BlackBerry Curve 9220 aims for Nokia's shrinking audience

RIM watchers in North America and Europe may be keenly watching the great Canadian car-crash ahead of BlackBerry 10, but the smartphone company is still pushing ahead with its developing markets strategy and a new BlackBerry Curve 9220 for India. The budget handset packs a full QWERTY keyboard, optical trackpad and 2.44-inch 320 x 240 display, but RIM is pushing the community focus with a dedicated shortcut to access BBM and an FM radio "to listen to news in your community."

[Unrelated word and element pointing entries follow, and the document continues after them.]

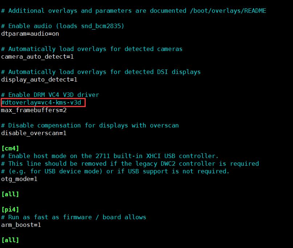Click the [cm4] section header
Viewport: 293px width, 248px height.
click(x=10, y=148)
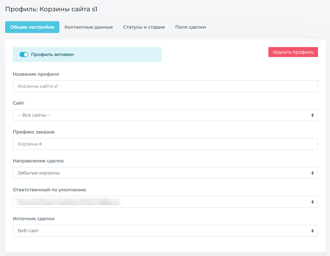
Task: Open the dropdown showing -- Все сайты --
Action: pyautogui.click(x=161, y=115)
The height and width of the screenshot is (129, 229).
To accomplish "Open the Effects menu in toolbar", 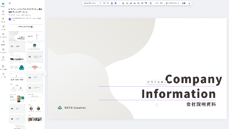I will pyautogui.click(x=159, y=3).
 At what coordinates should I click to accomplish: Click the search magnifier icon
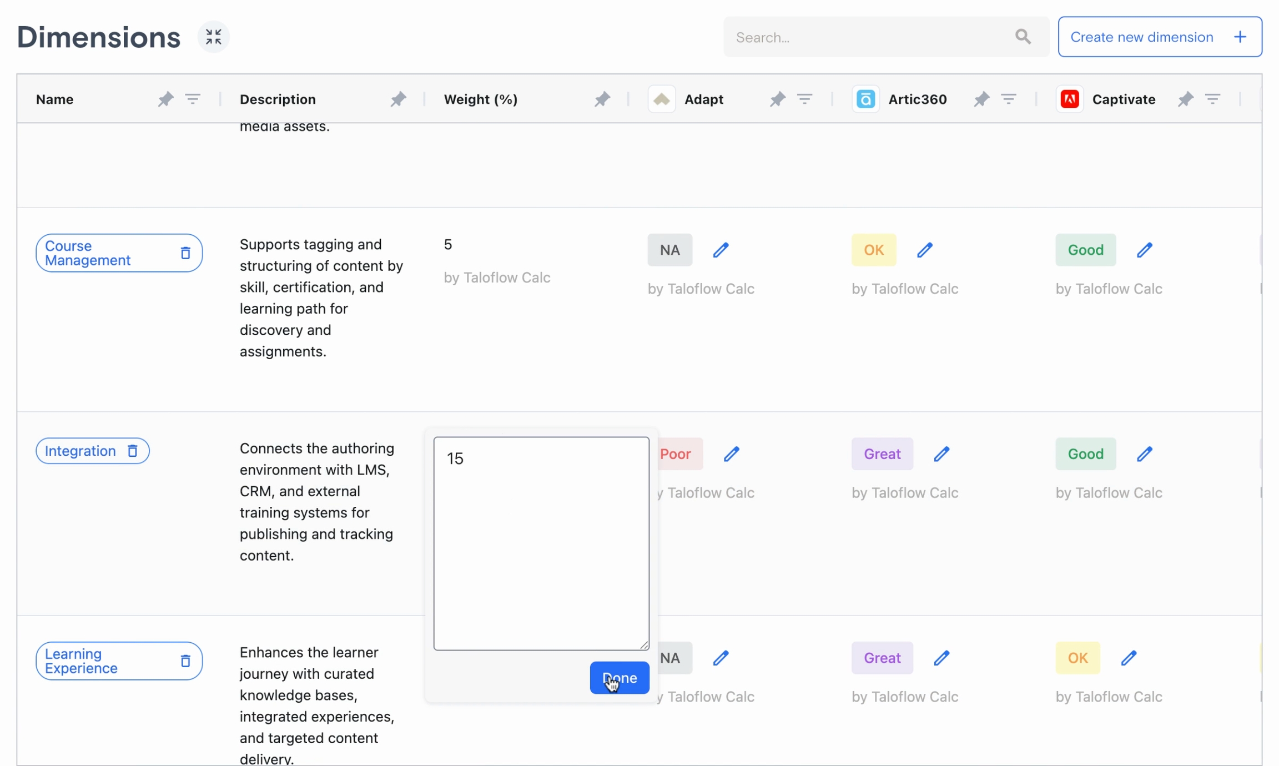click(1023, 37)
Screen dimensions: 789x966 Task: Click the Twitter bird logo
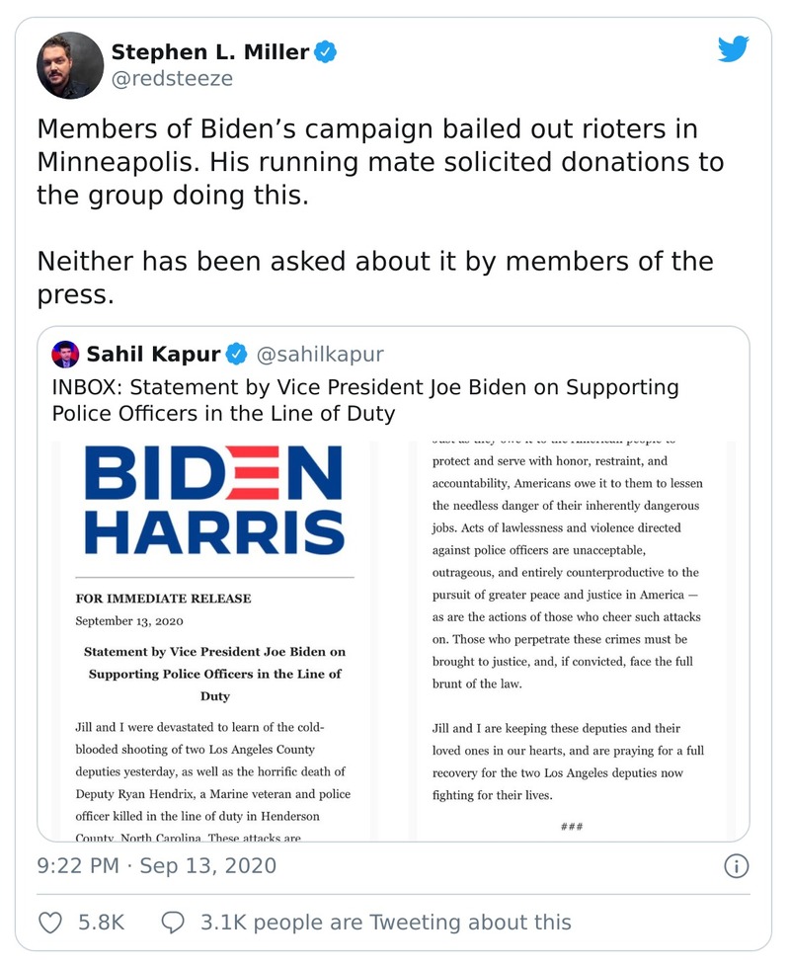(733, 48)
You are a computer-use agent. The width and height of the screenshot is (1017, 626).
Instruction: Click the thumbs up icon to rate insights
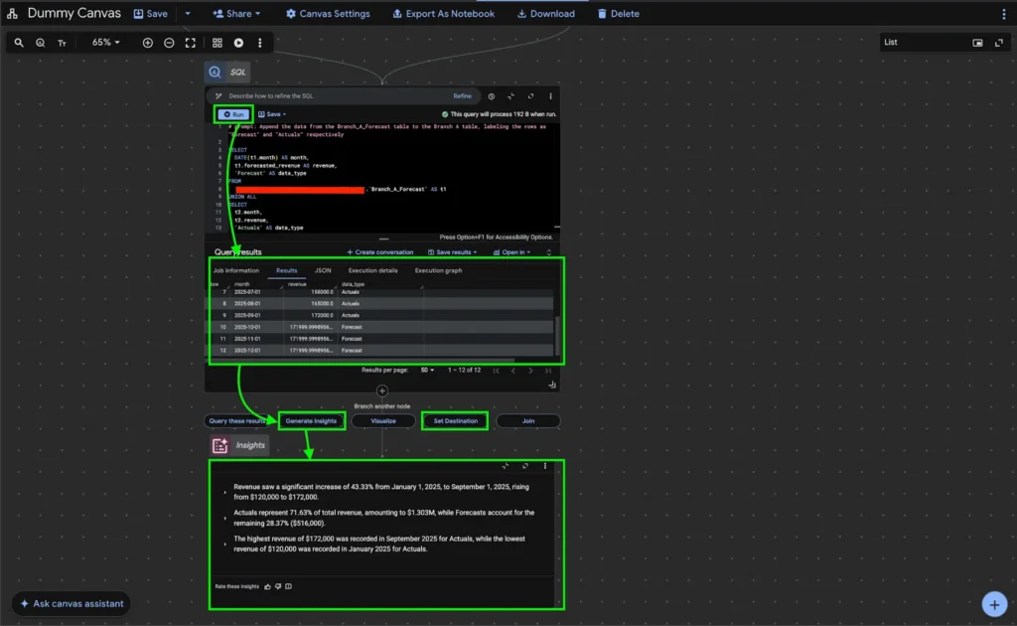tap(268, 586)
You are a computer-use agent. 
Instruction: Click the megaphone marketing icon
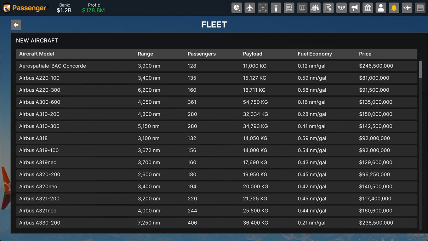pos(355,8)

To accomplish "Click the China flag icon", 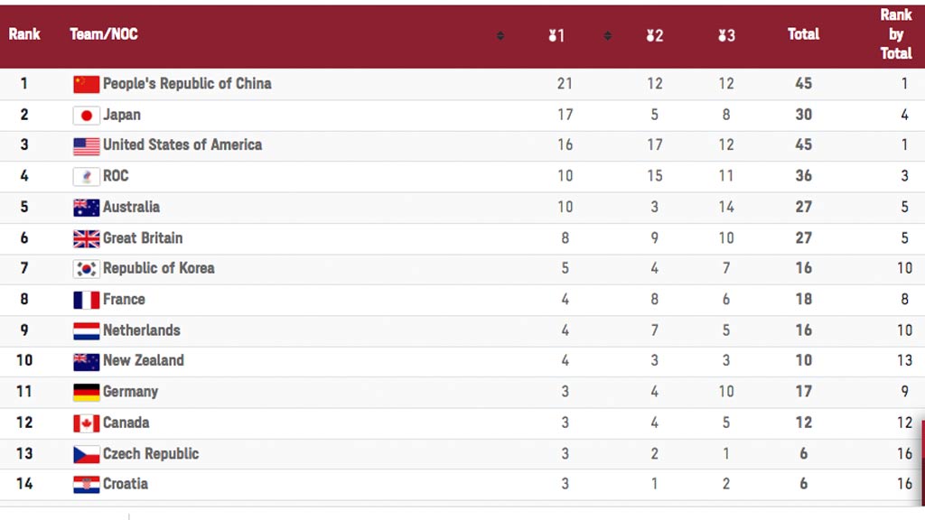I will (86, 84).
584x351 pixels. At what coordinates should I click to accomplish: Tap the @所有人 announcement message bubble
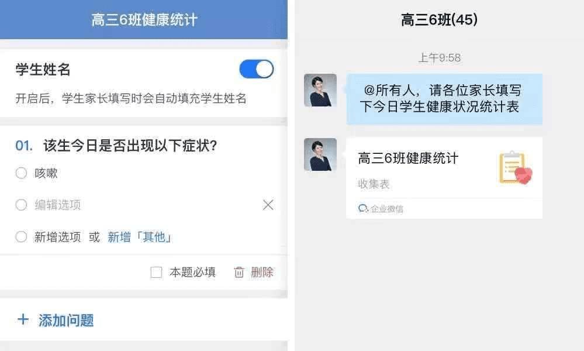(x=444, y=99)
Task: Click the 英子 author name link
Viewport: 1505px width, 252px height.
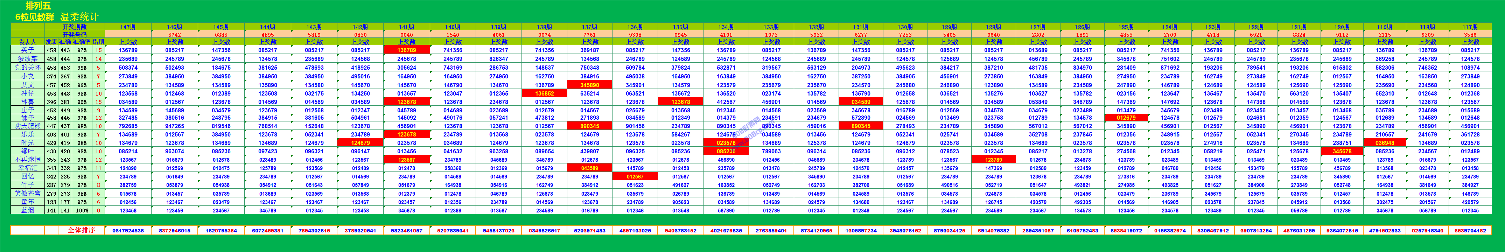Action: tap(27, 50)
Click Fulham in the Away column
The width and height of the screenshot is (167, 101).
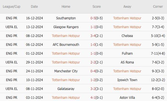(127, 54)
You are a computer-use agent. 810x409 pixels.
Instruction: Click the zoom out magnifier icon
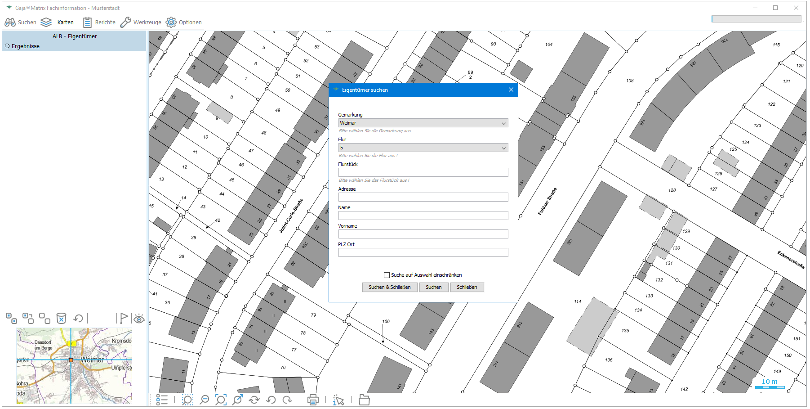click(205, 400)
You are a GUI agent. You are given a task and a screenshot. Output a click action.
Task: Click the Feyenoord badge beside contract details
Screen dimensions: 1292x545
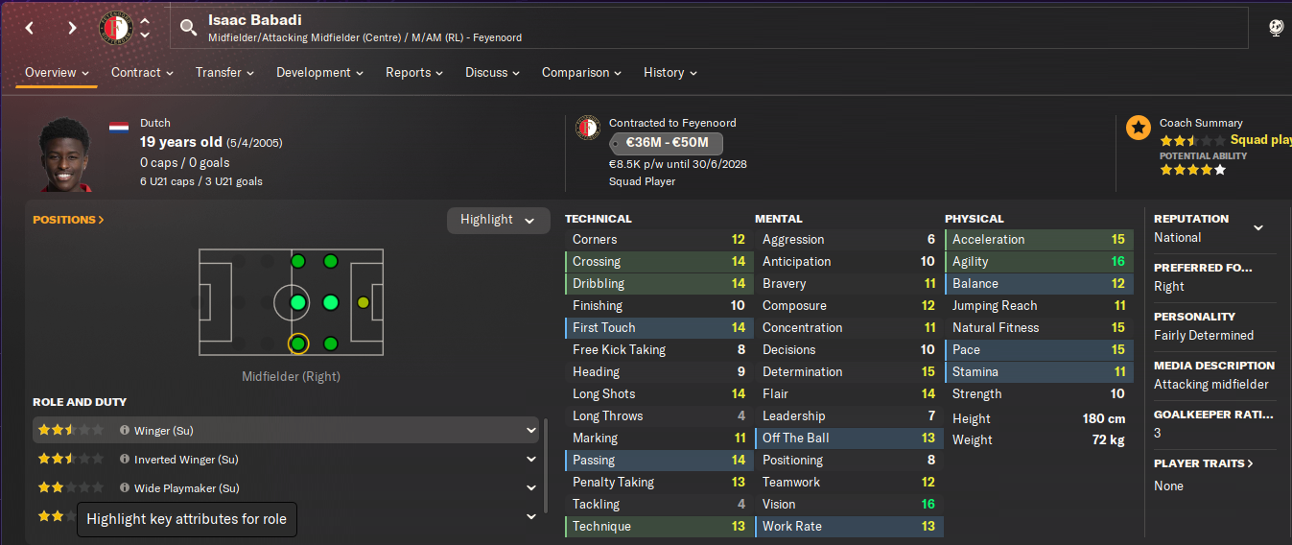(x=588, y=128)
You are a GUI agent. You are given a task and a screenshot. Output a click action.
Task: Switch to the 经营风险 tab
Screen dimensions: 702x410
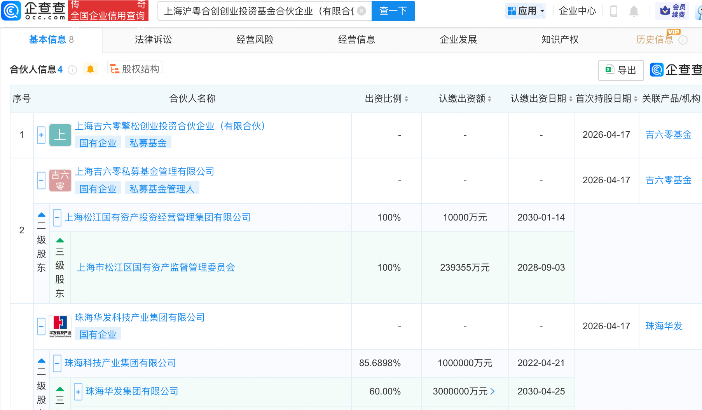[x=255, y=40]
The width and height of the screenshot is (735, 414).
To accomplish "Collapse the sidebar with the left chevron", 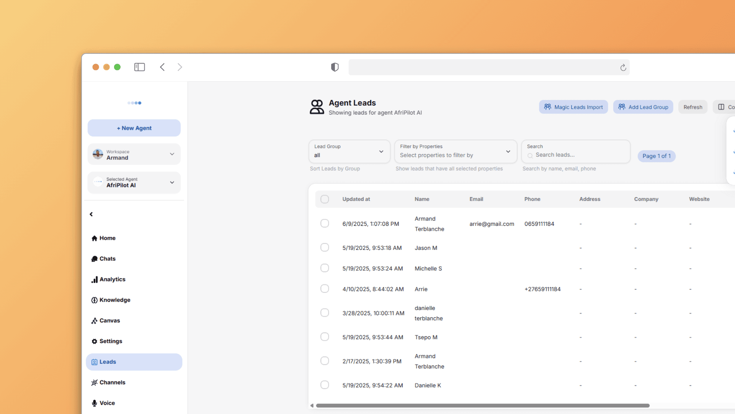I will click(91, 214).
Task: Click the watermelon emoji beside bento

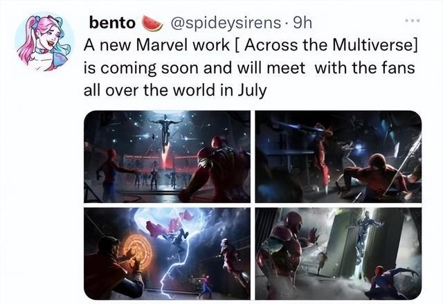Action: pos(152,23)
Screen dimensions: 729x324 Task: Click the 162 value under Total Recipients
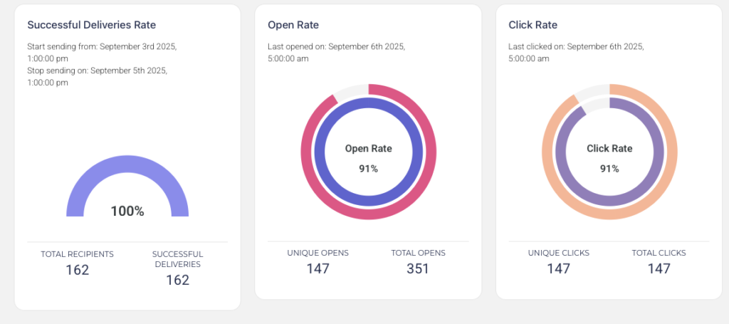(77, 270)
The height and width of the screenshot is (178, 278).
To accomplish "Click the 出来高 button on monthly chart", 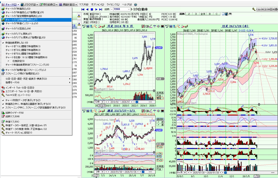I will (160, 93).
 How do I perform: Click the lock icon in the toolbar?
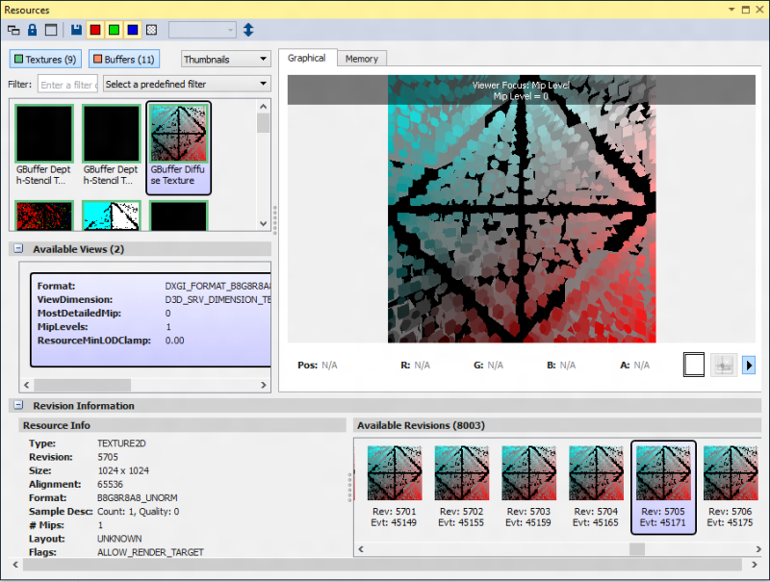click(x=32, y=31)
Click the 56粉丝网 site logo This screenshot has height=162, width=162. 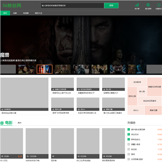click(x=12, y=6)
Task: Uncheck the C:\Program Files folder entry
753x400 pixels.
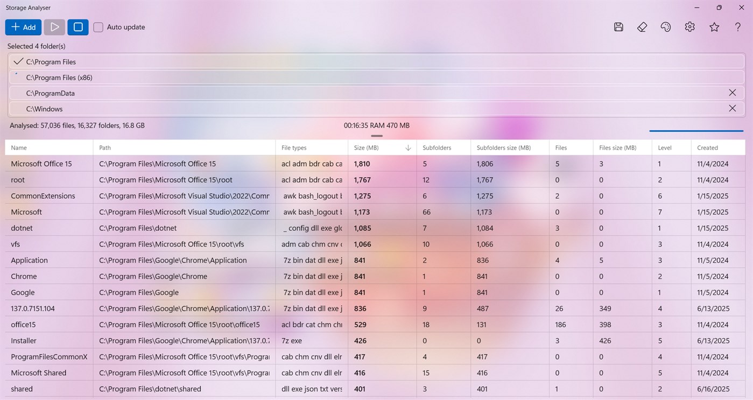Action: tap(18, 61)
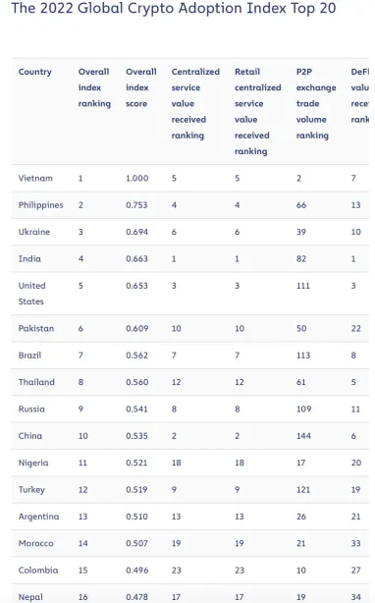This screenshot has height=603, width=375.
Task: Click Ukraine's overall score 0.694
Action: [136, 232]
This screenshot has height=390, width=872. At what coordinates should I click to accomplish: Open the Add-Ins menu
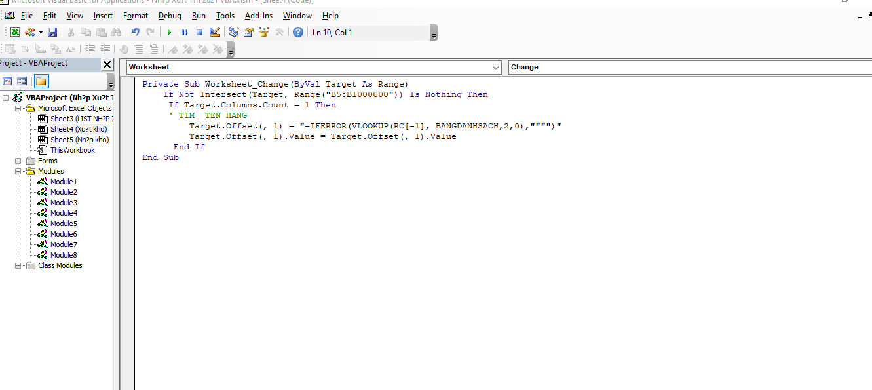[258, 16]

The rest of the specifications are similarly humble, with a 2-megapixel camera with fixed-focus and video recording, 512MB of internal memory with a microSD card slot to add to it, and WiFi b/g/n but no 3G. Still, buyers will get up to 7hrs talktime or 18 days standby from a single charge, and there's Bluetooth and  a speakerphone.

RIM's target, the company's global sales chief Patrick Spence told Reuters, is what might traditionally be thought of as Nokia's audience: feature phone users upgrading to their first smartphone. "We believe we can be successful in that" Spence argues, something Nokia is currently struggling to do with Symbian device sales shrinking at a faster rate than the Finns initially expected.

In India, the Curve 9220 will be priced at 10,990 rupees ($213), and a similar amount when the company tries to maintain its previous success with an Indonesian launch in the coming weeks. No plans to launch the handset in Europe or North America have been confirmed.